We don't automatically be good parents by becoming parents. I would recommend both of them take a parenting class so they are on the same page on how to deal with situations with their soon-to-be children. Dr Joy Browne says that the role of the step parent is not to be the parent but to be a friend. Regardless, both adults need to have the same view on how to deal with children.

IMHO threats (However I could never figure out the difference between "threats" and "consequences") does not work in the long term ESPECIALLY if you are not going to really follow through with it.

Mark

Avatar for myprecioustwo
iVillage Member
Registered: 04-08-2003
Thu, 05-24-2007 - 11:34am

I don't know if I really agree with what Dr.
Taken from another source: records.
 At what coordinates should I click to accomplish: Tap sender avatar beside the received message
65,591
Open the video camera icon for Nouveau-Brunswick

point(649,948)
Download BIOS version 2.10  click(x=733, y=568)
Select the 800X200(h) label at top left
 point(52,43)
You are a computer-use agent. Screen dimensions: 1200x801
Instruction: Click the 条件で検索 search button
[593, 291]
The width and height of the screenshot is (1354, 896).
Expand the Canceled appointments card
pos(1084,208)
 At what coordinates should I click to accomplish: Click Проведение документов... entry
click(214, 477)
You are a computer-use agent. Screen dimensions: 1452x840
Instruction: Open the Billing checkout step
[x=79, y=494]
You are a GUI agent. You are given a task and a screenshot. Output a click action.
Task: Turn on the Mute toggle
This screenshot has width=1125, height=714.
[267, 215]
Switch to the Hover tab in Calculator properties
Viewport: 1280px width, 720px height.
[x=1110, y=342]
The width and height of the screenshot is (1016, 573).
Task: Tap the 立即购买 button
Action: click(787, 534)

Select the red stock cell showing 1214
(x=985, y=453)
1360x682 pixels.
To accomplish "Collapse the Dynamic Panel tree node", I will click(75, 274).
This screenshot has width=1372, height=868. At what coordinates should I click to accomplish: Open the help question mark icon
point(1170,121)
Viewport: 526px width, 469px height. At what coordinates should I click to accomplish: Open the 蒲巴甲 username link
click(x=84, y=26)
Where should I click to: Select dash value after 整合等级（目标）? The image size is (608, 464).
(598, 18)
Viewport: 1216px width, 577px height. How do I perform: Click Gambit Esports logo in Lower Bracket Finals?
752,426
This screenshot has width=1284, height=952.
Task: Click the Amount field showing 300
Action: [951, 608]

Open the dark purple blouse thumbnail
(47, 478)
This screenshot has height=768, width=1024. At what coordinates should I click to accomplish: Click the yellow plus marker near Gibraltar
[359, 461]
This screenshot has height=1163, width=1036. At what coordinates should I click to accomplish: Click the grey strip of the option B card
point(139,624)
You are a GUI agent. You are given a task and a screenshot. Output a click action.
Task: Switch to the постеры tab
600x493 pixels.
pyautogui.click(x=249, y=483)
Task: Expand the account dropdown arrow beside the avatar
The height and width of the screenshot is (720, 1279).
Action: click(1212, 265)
Joy says. I understand the friend role, but do we not teach our children that we are not the "friend", we are the parent? Even in step-parenting? If I am married to someone and raising his children and raising my own children the same consequences and rules will apply. I will not treat his children as friends and mine as a parent. I have a great repore with my children. I am on a friend term with them to a POINT and then I draw the line. They know where that line is. And if they forget for a minute, they know I will remind them. If they continue to take a step further to test me, consequence will follow.

For me, one house, one rule, break a rule, consequences will follow regardless if you are my biological or step child.

Avatar for mhash
iVillage Member
Registered: 03-27-2003
Thu, 05-24-2007 - 12:36pm

I believe her point is that the step parent is not the father/mother for the child already has one of those. The disciplining as a parent surrogate can be tricky for the child knows that s/he is not really the parent. It's tough enough to deal with our bio kids being defiant much less as a step parent hearing "you cannot tell me what to do for you are not my real parent!" Which is true.

I don't pretend to know how best to navigate being a step parent. I do know that threats are different from consequences and the finance threatened. I do know that threats or consequences that are not followed through then that makes it even worse. . I also know if the parents are not consistent and in sync with how they parent then the parenting is less effective.